文学フリマ大阪レポ
こんばんは。本日も恒例の徹夜作業で流しております。
今回は、かねてより触れてまいりました友人との文学フリマ参加に際して、レポでも書かせて頂こうかと思います。非常に長くなります、お時間とお暇の許す時にご覧ください。
■友人の暴走
そもそも今回一緒に参加することになった友人という奴は、非常にこうテンションだけで数々の窮地を乗り切ってきたような人間でございまして、今回のイベント参加に関しても大体が勢いだけで決めて成り行きで実現に踏み切ったようなところがございます。
今回のイベント「文学フリマ」とは、その名の通り文学に関する萬を扱うフリーマーケットスタイルの同人イベントです。友人はこの数年主にショートショートとエッセイを中心に作品制作をしていたことから、力試しの一環としてイベント参加を望んでいました。が、大体がその動機とは「会場に来ている出版社の編集さんに目に留めて貰って、一発売れさせてもらえないだろうか」という所にありました。
それについては私も重々口酸っぱく「世の中そんなに甘くねえよ」と言っては来たのですが、頭の中が常時花畑状態の友人の事、聞きゃあしねえ。
そんなわけで、イベント参加に際し、友人から要請を受けたこともあり、またこいつを独りイベント会場という大海に放つリスクやらなんやらを天秤にかけたうえで、私も文学フリマ参加を決めました。
これがのちの気が遠くなるほどの受難の始まりであった。
■準備段階
そもそもが友人という奴は、先ほど書いたように勢いさえあれば何でもできてしまうくらいのパワフルさを備えております。それを生かして、数年前から近隣の本屋に直接売り込みを仕掛け、うち一店舗にフリーペーパー型の小冊子を置かせてもらう、という約束を取り付けてきていました。
それでなんやかやあって私も巻き込まれ、その小冊子に挿絵や表紙イラストを細々と提供していたのが事の始まりです。

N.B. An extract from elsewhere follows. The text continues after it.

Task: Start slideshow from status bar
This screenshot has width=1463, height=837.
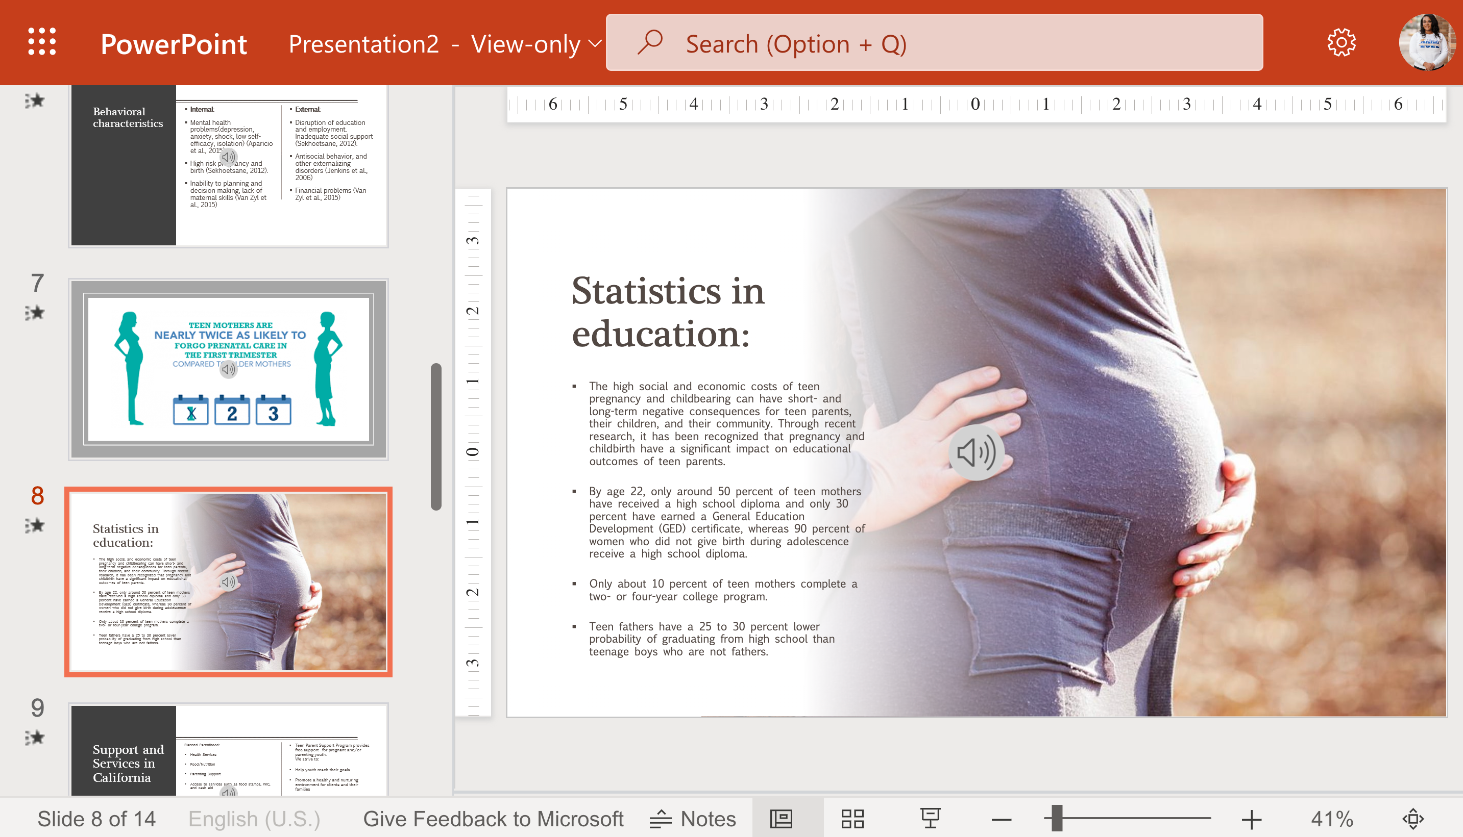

まあそんなこんなで、今回も奴の書き溜めてきたショートショートをまとめた作品集に表紙イラストを提供することになったほか、今回使うポスターに関しても依頼されて制作いたしました。ここら辺完全なる無賃労働。
その際制作したものが以下の二点になります。
■表紙絵
■ポスター
友人は見栄だけは人一倍張る人間であるため、私が普段描いているようなイラストを「萌え絵は要らん」の一言で一蹴し、とにかく奴のイメージ通りのイラストを描くように求めてきました。重ねて言いますが無賃労働です。
もちろん友人には絵の知識など一切ないため、この二枚についても「東京タワーがええな」「家族。あったかい感じ」みたいな非常に断片的なさわりだけのイメージで依頼されました。

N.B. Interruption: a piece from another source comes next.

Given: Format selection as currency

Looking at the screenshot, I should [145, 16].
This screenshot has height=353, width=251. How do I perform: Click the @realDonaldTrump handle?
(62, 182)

お気づき頂けただろうか。私がさっきから友人の愚痴しか言っていないことに。
それくらい友人に言ってやりたいことが多々ある。まだまだ言いたいことは尽きないので引き続きこき下ろしていきます。
■一度目の応募
本来これらの準備は半年以上前に完了しており、もともとのイベント参加は今年春ごろの予定でございました。しかし周知のとおり、感染症対策などが間に合わない状態でイベントは中止。友人、これに対して一か月間くらいグチグチ文句をのたまっておりました。
参加費が一部しか返ってこなかったという事で、その点は可哀そうだなと思ったものの運営本局にも都合がありますしね。そんなわけで一度イベント参加を見送り、その後応募したのが昨日、九月二十六日付けで開催された文学フリマ大阪でございました。
■設営
今回のイベント参加に当たり、友人、はそれなりにしっかり下調べをして臨んでおり、またイベント参加経験のある私の口添えもあって、準備物の点では特に過不足ない状態でした。ディスプレイ用の小道具なども百均でそろえておいたようで、それなりに見れる設営が出来ておりましたね。

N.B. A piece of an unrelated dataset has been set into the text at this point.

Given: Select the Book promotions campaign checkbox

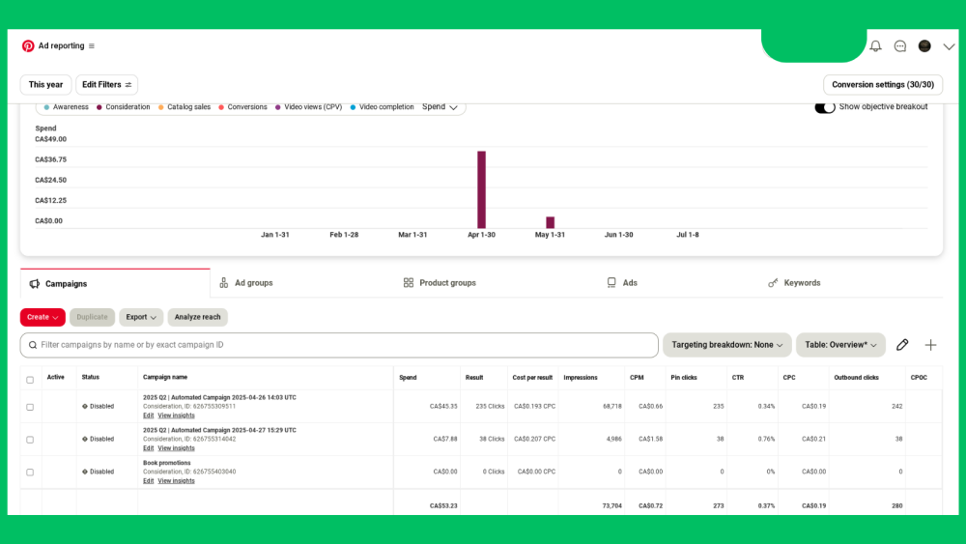Looking at the screenshot, I should coord(30,472).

ちなみに、おそらく友人は前日緊張で眠れないだろうと思っていましたが、当日聞いたところによると快眠したそうです。
…チッ。
■イベント開始
こうしたイベントでは、客がブースにひっきりなしに訪れるような状態になるのは一部の超大手サークルのみです。なので、基本的に暇な時間が大部分を占める。
それが分かっていたので、私はタブレット端末を持ち込んで、最初から最後まで黙々とお絵描きをしておりました。
イベント開始十五分。早くも友人が値を上げ始める。
友人「誰も買ってくれへんな。今日で言うと大体何冊くらい売れたら上出来?」
私「三冊」
友人「三冊かぁあ…まあでもこの分やと三冊も売れへんかも知れんな…」
緊張も相まって喋りまくる友人。
そのままさらに十分ほど経過。
友人「値段がアカンのかなあ…」
私「じゃあ下げてみたら?」
友人「えっっ。でもこのままでも赤字やし」
私「どうせ赤字なんやったら一冊でも売れた方がええやろ」
友人「…せやな…」
その場で値札を書き換える。それと共に、友人の秘めたる商売人魂に火が付き始めます。
友人「どうぞ! どうぞ読んでいってください!」
私「うん、売り込みは大事ね」
友人「今二百円に値下げしたとこなんで!」
私「…」
友人「お願いします、赤字覚悟なんです」
私「お前ちょいマテ」
上記やり取りを十回くらい繰り返しました。同情で買ってもらっても仕方ないだろうに。
しかしそこは天下の台所、大阪開催という事で、割とフレンドリーかつこちらのぐいぐい行く客引きにも応じてくださる方が一定数おられ、冊子は七冊売れましたし友人が用意していたカード型のフリーペーパーは全てはけました。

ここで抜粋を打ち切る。